In the listing that follows, the range to quote begins at the line that has "Task: Click the" and ends after the line that has "Image resolution: width=1299"; quote it verbatim and add nothing.

• EXCERPTED DATA
== Segment start ==

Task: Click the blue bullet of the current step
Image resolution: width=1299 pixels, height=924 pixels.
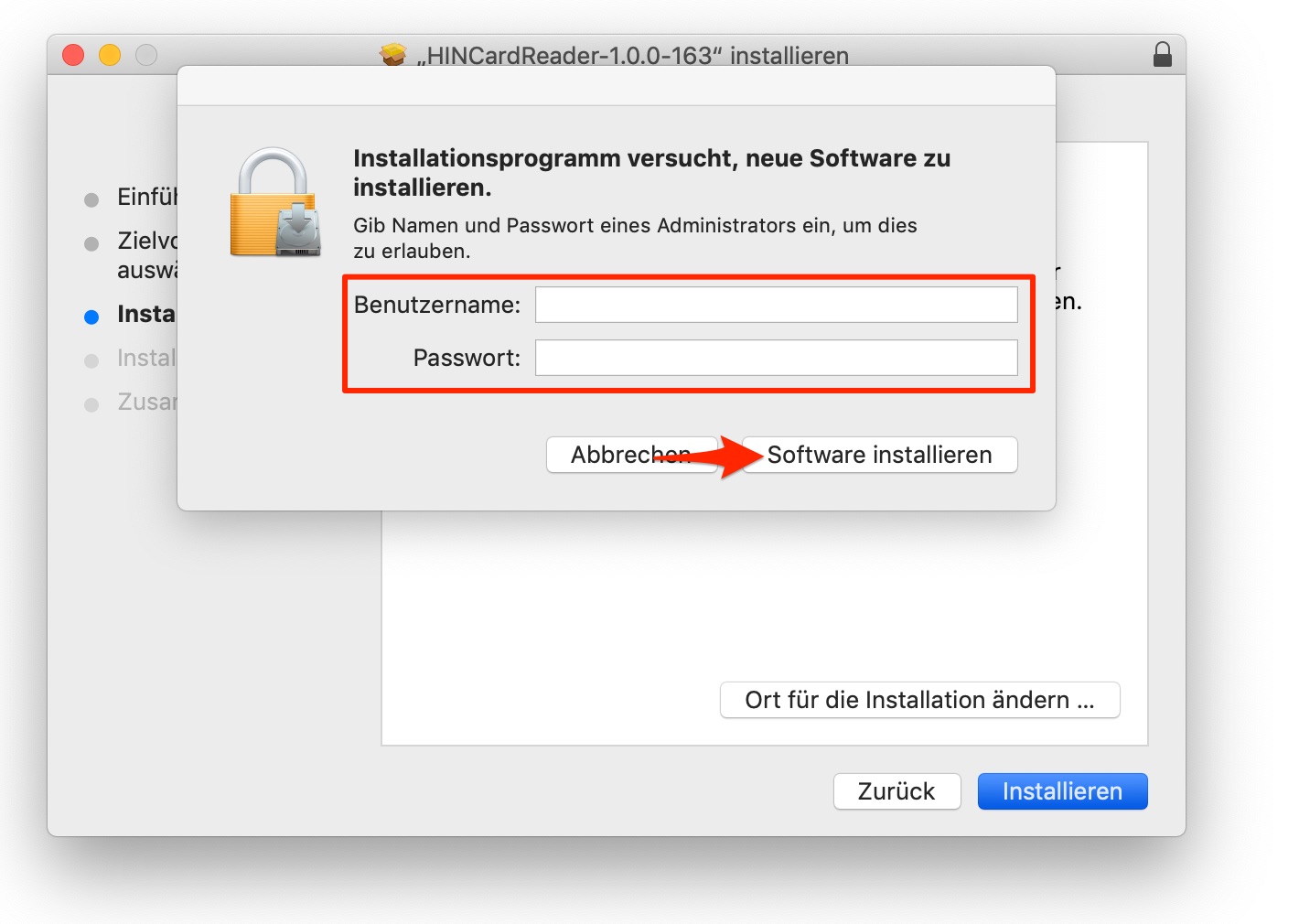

== Segment end ==
== Segment start ==

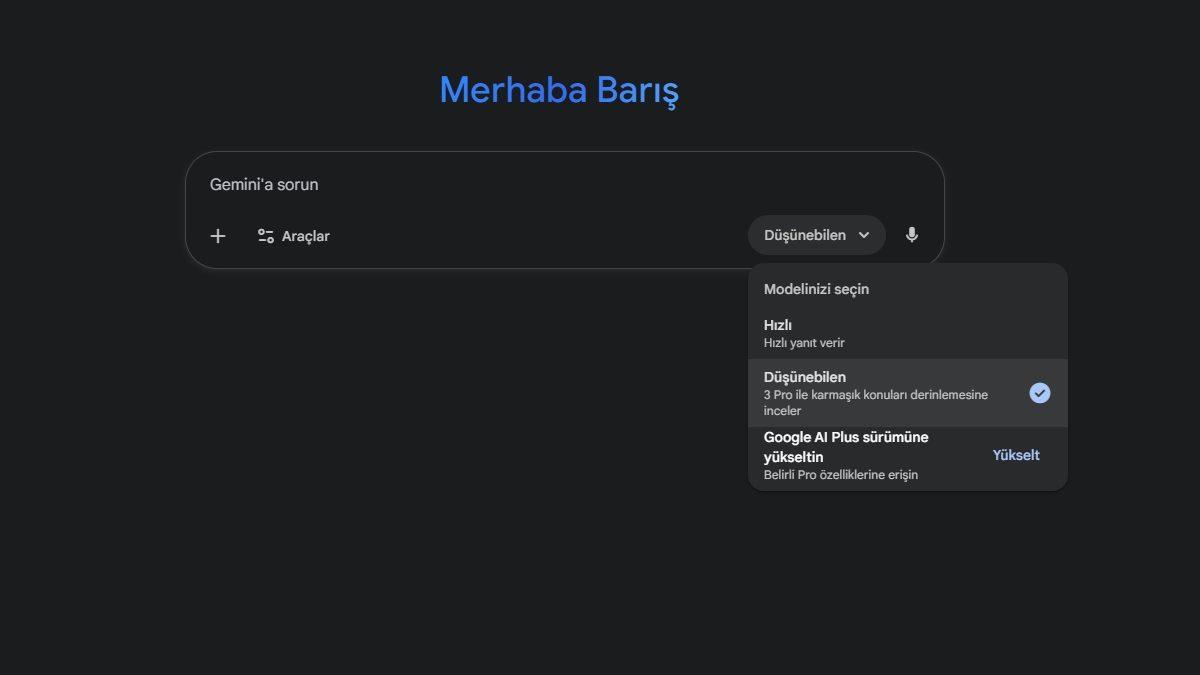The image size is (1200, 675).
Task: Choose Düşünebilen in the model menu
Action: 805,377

== Segment end ==

• TASK ANSWER
Task: Click the blue bullet of the current step
Image resolution: width=1299 pixels, height=924 pixels.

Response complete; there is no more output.